I'm not into lyrics or "story songs", but I dig other aspects of music: a groovy bass line, a soulful vocalist, tight harmonies, unusual instrumentation, exceptional tone, original technique, surprising syncopation, or maybe an incredibly poignant note in a solo -- one that fits the context of the song perfectly! In short, I'm more inspired by the delivery of the message than the message itself.
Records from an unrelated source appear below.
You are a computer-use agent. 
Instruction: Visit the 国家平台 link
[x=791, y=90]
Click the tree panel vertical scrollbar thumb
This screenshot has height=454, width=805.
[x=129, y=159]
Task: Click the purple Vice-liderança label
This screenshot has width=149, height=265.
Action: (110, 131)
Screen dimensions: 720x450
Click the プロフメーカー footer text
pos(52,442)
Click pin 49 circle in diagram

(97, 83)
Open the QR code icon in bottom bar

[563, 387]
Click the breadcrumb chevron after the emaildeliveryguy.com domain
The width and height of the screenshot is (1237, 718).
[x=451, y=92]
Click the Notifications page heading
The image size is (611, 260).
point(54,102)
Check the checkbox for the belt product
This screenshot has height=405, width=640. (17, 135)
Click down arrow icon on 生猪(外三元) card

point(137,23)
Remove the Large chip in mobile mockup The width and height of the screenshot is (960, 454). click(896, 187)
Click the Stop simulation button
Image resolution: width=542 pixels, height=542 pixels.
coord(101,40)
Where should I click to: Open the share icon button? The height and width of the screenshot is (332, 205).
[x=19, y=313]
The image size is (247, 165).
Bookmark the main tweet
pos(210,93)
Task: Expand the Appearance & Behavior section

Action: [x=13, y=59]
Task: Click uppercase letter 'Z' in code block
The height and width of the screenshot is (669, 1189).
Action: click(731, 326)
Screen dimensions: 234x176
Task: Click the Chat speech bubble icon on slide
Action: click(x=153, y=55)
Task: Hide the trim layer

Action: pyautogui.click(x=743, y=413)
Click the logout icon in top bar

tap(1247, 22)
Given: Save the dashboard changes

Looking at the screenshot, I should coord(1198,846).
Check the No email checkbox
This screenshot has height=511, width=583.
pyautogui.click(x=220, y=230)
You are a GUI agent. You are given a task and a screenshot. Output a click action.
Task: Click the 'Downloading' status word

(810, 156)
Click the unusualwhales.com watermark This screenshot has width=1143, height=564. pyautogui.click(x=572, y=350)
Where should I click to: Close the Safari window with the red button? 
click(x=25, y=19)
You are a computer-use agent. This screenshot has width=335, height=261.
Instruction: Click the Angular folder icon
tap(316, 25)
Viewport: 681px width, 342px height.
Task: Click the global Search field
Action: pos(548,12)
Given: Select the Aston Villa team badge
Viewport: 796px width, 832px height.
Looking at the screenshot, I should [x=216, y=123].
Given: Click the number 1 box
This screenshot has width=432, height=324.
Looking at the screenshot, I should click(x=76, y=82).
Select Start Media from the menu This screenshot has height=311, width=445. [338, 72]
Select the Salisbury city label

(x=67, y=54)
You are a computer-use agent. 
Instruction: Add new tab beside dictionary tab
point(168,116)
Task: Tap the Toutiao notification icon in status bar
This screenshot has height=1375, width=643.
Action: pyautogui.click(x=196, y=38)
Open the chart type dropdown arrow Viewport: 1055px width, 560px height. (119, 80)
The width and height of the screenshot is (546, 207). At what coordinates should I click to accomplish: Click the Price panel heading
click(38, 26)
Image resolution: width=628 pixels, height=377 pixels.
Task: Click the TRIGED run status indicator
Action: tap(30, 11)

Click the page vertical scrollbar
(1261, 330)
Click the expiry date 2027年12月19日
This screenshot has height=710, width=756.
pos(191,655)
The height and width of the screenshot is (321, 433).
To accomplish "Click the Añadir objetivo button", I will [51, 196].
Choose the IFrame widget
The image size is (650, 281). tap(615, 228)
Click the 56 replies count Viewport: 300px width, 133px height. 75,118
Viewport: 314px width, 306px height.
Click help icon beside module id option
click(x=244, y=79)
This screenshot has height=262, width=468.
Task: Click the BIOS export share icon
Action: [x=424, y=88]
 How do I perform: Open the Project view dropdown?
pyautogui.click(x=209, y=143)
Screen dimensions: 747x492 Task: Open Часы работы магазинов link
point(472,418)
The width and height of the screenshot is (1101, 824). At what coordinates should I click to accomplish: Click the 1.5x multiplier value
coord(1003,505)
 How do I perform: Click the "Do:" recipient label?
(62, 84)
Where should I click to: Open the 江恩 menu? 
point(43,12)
Also, rather than entire songs, there are specific moments in certain songs that always excite me; always send multiple chills down my spine. So instead of favorite songs, I have favorite "musical moments". Here are a few...
  • "Machine Gun" -- Jimi Hendrix -- It's difficult for me to describe my relationship to this song. So much power from three people. Amazing vocals, both Jimi and Buddy. Forceful, soulful drumming. It's the tone of the guitar I love the most, of course. It's angry. At (3:11) singer and guitar are one. At (4:00) the player finally relents to the guitar's obvious desire and lets it scream. One angry, long sustained scream to introduce a solo. Not overplaying. Just one fantastic note. Gives me chills every time.
  • "Gimme Shelter" -- The Rolling Stones -- The intro always blows me away; dark and gently descending, culminating in that note at (0:50) Richards holds on the verge of feeding back with beautiful vibrato, one of those notes on a hollow-body that resonates to the point of shaking furniture if left unchecked.
  • "Hey" -- Pixies -- I love how he sings "If you go, I will surely die" at (0:36). I also love the guitars throughout, both the bass/rhythm interplay and the lead. The chorus is beautifully unusual, the word "chained" alternately and unapologetically broken. The entire second verse is a masterpiece, "Said the man to the lady... the sound that the mother makes when the baby breaks". I even like the lyrics on that one, but loved the way he sings that last line long before I realized what he was saying! ;-)
  • "There There" -- Radiohead -- These guys are like musical crack. And this song is exceptionally potent. One of my favorite bike-riding tunes. I always get chills when the background vocals come in at (2:01). I have no idea what they're singing.
  • "My Funny Valentine" -- Miles Davis -- When he flattens that note at (1:06) , he turns the whole song much darker and mysterious.
  • "Georgia on My Mind" -- Jerry Reed -- A study in timing. Both the intro and the outro are amazing, especially the harmonics at the very end. I love when he says "Yeah" at (2:21), himself seemingly amazed at what his own fingers are doing. He indeed has amazing fingers, but not all of his recordings reflect this. Fortunately, every track on "Explores Guitar Country", beginning with this one, does. Did I mention how amazing he is? ;-)
  • "Advance Romance" -- Frank Zappa -- Ok, I admit the opening lyric to this song initially hooked me. How can you not pay attention to a song that opens with "No more credit at the liquor store"? Wow! Love the drumming and slide guitar on this one, too.
  • "Bohemian Rhapsody" -- Queen -- Everyone loves this song, and for good reason. And what's the image in your head at (4:08)? The "Pacer scene" in the movie, Wayne's World, right? :-)
  • "I'll Take You There" -- Staple Singers (1:15) The solo begins with the piano trills and ends with the forever-familiar bass breakdown, the rim shots, kick drum accents and Mavis' vamping throughout. Love that groove.
  • "Statesboro Blues" -- Allman Brothers Band -- For my money, Duane achieved perfection on this recording. His slide has such a vocal quality, as if it's translating Greg's lyrics for all the guitars in the audience.
  • "Reelin' in the Years" -- Steely Dan -- Most people have no clue who Elliot Randall is. He's known mainly for one thing: he's the guitarist on this song. It was recorded in one take. The lick he plays around (4:02) in the outro is one of my all-time favorites in all of guitar-lick-dom.
Those are but a few of many. What are yours?

Friday, January 19, 2007

Learning (to hear) an Instrument

I'm a pretty good guitar player. Been playing since I was maybe 12 or so, and I'm self-taught, which is why it took me so long to get any good. A great teacher can make you better faster.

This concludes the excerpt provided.